De plus, il y a une épée de Damoclès au-dessus des têtes des industriels depuis plusieurs années, à savoir l’augmentation de la taxation liée aux émissions de carbone. En effet, aujourd’hui, la taxe est calculée à 45 euros pour la tonne de carbone : en 2030, nous serons aux alentours de 100 euros la tonne… l’ère de l’énergie « bon marché » est terminée, elle va être de plus en plus chère et cela va motiver les industriels à investir pour transformer leurs modèles.

Pensez-vous que cette augmentation va accélérer la transition énergétique ?

Je travaille sur ces questions d’efficacité énergétique depuis près de vingt ans et le principal frein que nous avions pour la transition énergétique, c’était le prix du mégawattheure. Là où nous avions auparavant une énergie électrique à 75 euros du mégawattheure, c’est aujourd’hui plus près de 110 et 200 euros. Donc oui, la transition énergétique s’accélère au même rythme que les retours sur investissement qui sont divisés par 2, voire par 3.

Pour nous, cette question du prix est un vrai levier, puisqu’il force la prise de conscience et accélère les actions pour réduire les consommations énergétiques. Le deuxième phénomène, c’est que l’État français a beaucoup investi dans le plan France Relance et maintenant France 2030, avec une enveloppe conséquente de 34Mds d’euros pour réindustrialiser la France dont 5,6Mds d’euros ciblés sur la décarbonation des industriels, en particulier pour que les entreprises françaises deviennent résilientes en matière d’approvisionnement et d’utilisation de l’énergie.

Comment travaillez-vous au quotidien ?

Concrètement, dans notre accompagnement, lorsque nous arrivons chez un industriel, nous déployons une méthodologie très précise, en une dizaine d’étapes, où le projet passe à travers une grille d’audit. Nous établissons un bilan carbone initiale, puis imaginons les possibilités de décarbonation à travers différents scénarios. Nous établissons ensuite un nouveau bilan carbone cible avec les investissements, les aides et les frais d’exploitation associés. L’industriel peut alors se positionner sur le rythme de décarbonation qu’il souhaite adopter. Nos propositions vont de la décarbonation progressive à la neutralité carbone à moyen terme.

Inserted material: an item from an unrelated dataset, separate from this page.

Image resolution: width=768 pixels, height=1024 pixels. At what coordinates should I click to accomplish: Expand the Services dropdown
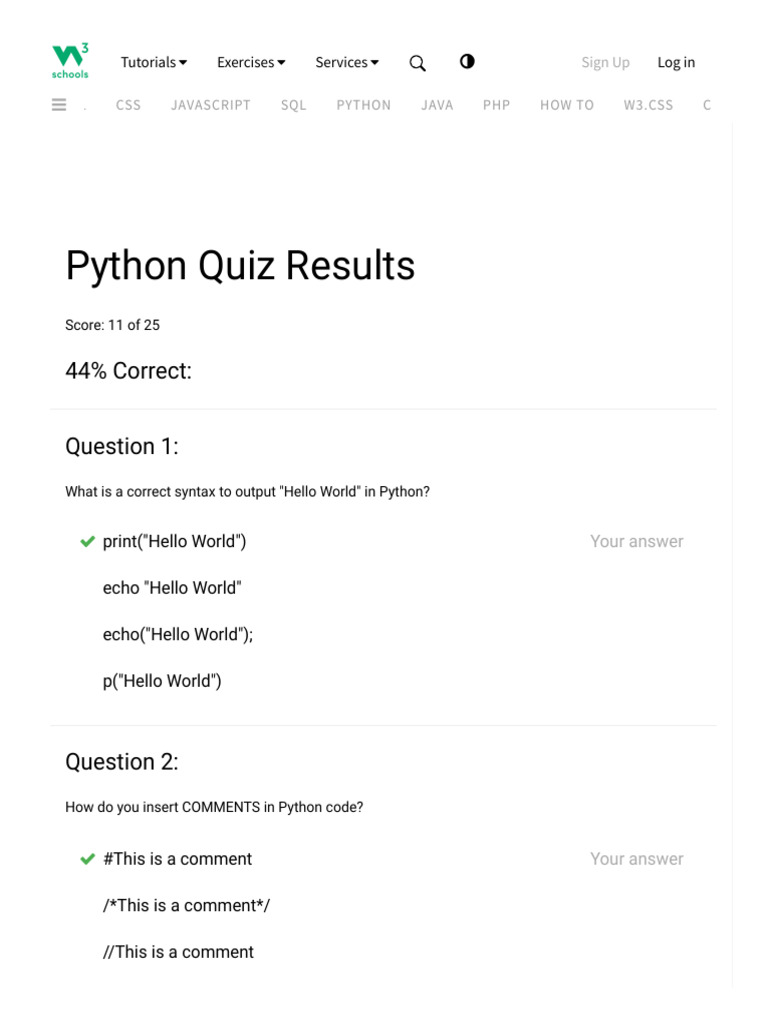[347, 62]
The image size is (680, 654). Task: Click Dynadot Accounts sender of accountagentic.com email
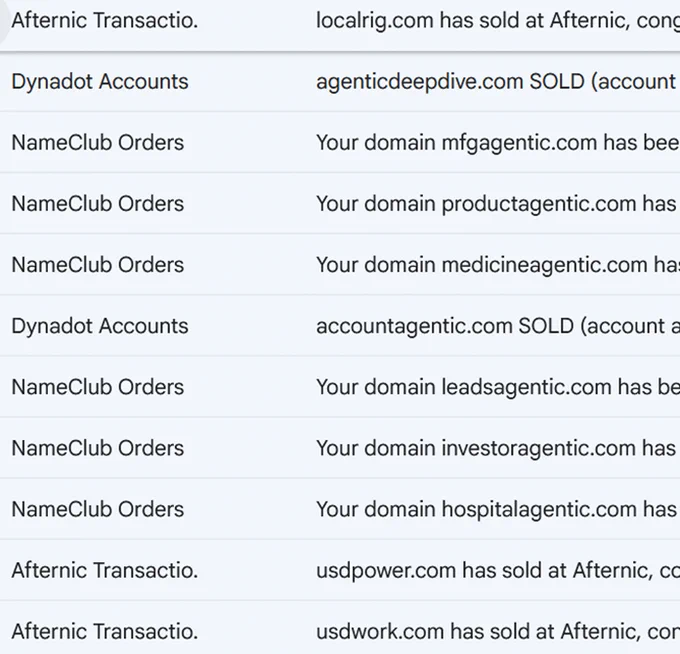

En priorité, nous regardons de près les consommations d’énergie fossile, gaz et fioul, que l’on va chercher à remplacer par autre chose. Puis, au niveau industriel, nous investiguons pour détecter d’éventuelles pertes énergétiques, qui sont potentiellement valorisables pour faire des économies. C’est le premier volet d’un bilan carbone, le volet énergie, qui représente souvent entre 60 et 80% des émissions de carbone sur un site industriel.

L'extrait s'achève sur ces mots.